Well Bread: Zucchini Almond Bread

I absolutely love bread but alas bread doesn’t love me.  That is, the regular wheat and gluten bread.  I just can’t digest it very well but I’ve finally got to a stage where I either make my own gluten free bread or buy it and I’m happy with that.

zucchini bread

The recipe today is for Zucchini Almond bread, something I love and have made many times. It’s really easy to bake, super light to eat & digest and utterly delicious.

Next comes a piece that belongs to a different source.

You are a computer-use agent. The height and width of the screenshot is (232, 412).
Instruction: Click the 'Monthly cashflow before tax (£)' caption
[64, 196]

As well as being full of vitamins A&C, it also contains magnesium and potassium. Potassium is fantastic for greater muscle strength and improved metabolism.  Awesome.

Zucchini Almond Bread

Makes 2 loaves

Ingredients

1 1/2 cups almond flour

1 1/2 tsp baking soda

1/2 tsp salt

1 tsp cinnamon

1 cup grated zucchini, water squeezed out

3 eggs

3 tsp maple syrup

1 banana, mashed

1 tbsp coconut oil, melted

Method

  1. Pre-heat oven to 350 degrees f and grease two mini bread loaf pans.
  2. Combine dry ingredients in a small bowl and set aside.
  3. Combine wet ingredients besides zucchini in a stand mixer and beat on medium for about 2 minutes. Alternatively, combine in a large bowl and whisk together vigorously.
  4. Add zucchini and mix until combined.
  5. Pour dry ingredients into wet and mix until incorporated.
  6. Pour batter into loaf pans.
  7. Bake for 30-35 minutes until a toothpick comes out clean.
  8. Remove from oven and let cool for 5 minutes.
  9. Transfer bread out of loaf pan and cool on wire rack.  I sliced these into fingers to serve as snack but you can cut wider slices too.